抽完煙,蕭嫣回公司了。我不能總是打擾她工作,所以我與蕭嫣在樓下告別,然後回自己的住所吹空調了。在家裡無非就是躺著,我請半天假的目的也絕不是看病、臨時有事,就是單純不想工作。
所以這個下午我躺在沙發上看書、看手機,偶爾起來上個廁所喝杯水。這樣的狀態持續到五點半,我看時間不早了,才吃個晚飯,然後上路。
蕭嫣約定七點十分,但是我六點半就到了。第一,我擔心我的座位被人占了;第二,我擔心我找不到可以坐兩個人的座位;第三,我怕自己遲到。
所幸,我的座位依然空空如也,旁邊也一樣,對面也一樣。我總算鬆了口氣,然後像一個飢餓的人側躺在長椅上,感受坐墊的柔軟。

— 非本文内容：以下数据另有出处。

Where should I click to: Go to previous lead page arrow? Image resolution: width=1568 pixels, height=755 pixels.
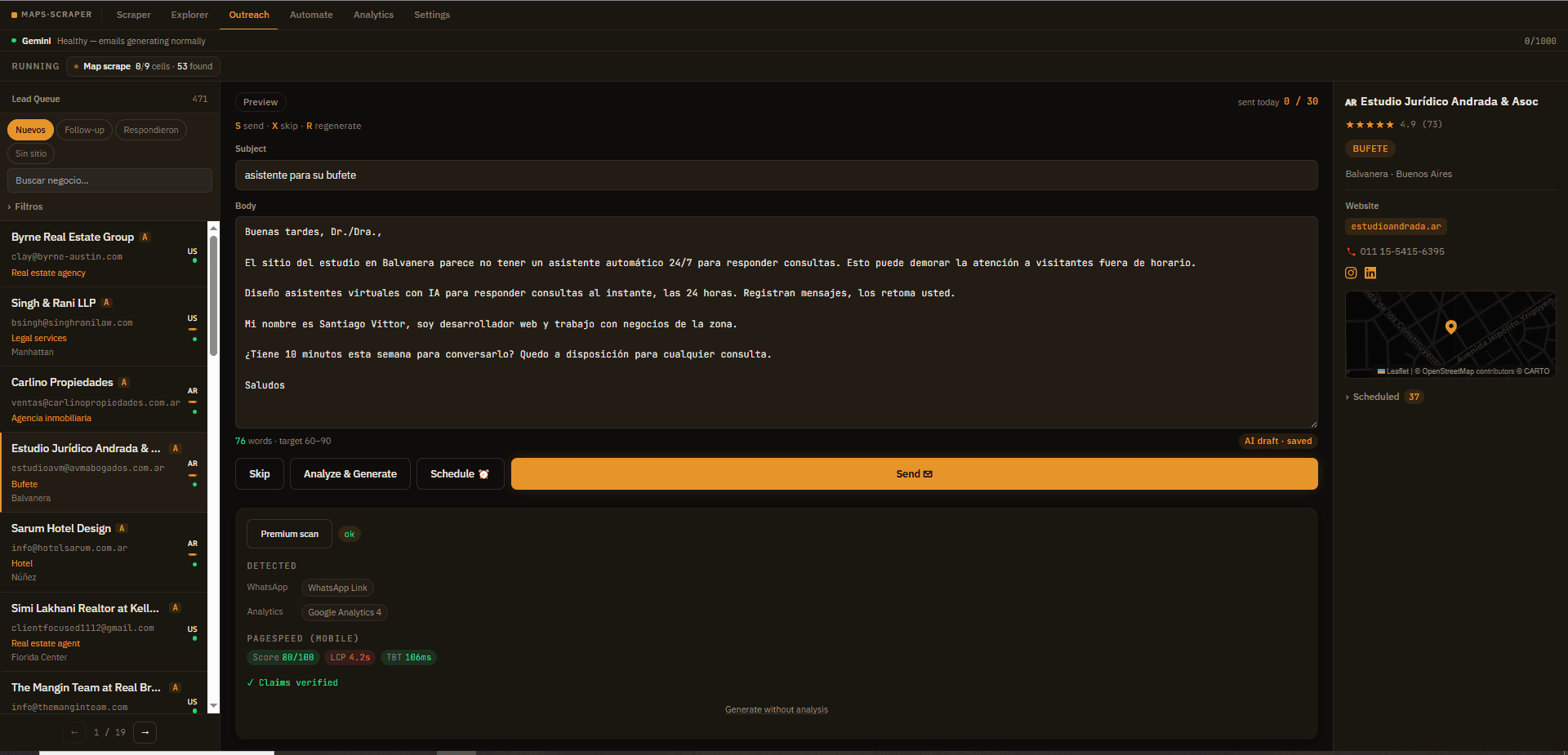75,732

接下來我只需要等待,等待蕭嫣的到來,想到這我心裡有那麼一點期待。回想起蕭嫣說的那句話,我又覺得並非完全朝著美好的一面發展。因為蕭嫣從始至終都沒有明確表示自己一定回來,最後說什麼七點二十沒來就自己抽菸,這難道不是一種提前告知嗎?
所以她還是有可能不來。
我勞神的仰起頭,希望這樣能讓我少些思考,多謝靜養。
總之,先等吧。
此時我菸癮犯了,一般我菸癮犯的時候我會跟隨自己的內心,抽一支。今天破天荒的,我想等蕭嫣過來一起抽,憋一小時左右的煙,抽起來應該會很瀟灑吧。
店內牆壁上掛著的時鐘,時間指向七點十分,不見蕭嫣蹤影。我不由的緊張起來,還有10分鐘,10分鐘後她再不來我真的要一個人抽菸了。
時間偏偏愛這麼晚,在這種時候走的很慢,讓我的煎熬更加漫長。一分一秒過去,分針不斷朝著我恐懼的那個時刻逼近。
還剩五分鐘……
我有點口渴,點杯白開水。
還剩三分鐘……
要不我先抽一支吧……算了……
還剩一分鐘……
一分鐘……不急……一分鐘很長的。
還剩30秒……
怎麼過這麼快!
最後鐘錶上的時間終於來到七點二十,我身邊空空如也。之前一直緊繃的弦在這一刻鬆懈了,準確來說是垮掉了。
我心中的期待和緊張如同泡沫般破裂,取而代之的是一種深深的落寞感。店內的燈光依舊柔和,音樂依舊悠揚,但這一切似乎都在嘲笑我的孤獨。
甚至在七點二十分三十秒,我還幻想蕭嫣會突然出現給這個平凡的夜晚帶來一個驚喜,但現在看來,這只是我一廂情願的幻想。
我拿起桌上的煙盒,抽出一支煙,卻沒有點燃。之前的堅持,現在卻成了諷刺。我苦笑了一下,覺得自己像個傻瓜,為了一個不確定的約定,竟然放棄了習慣的慰藉。
最終我還是一個人把那支煙叼進嘴裡,正當我掏出蕭嫣的打火機準備點燃,她的聲音突然出現。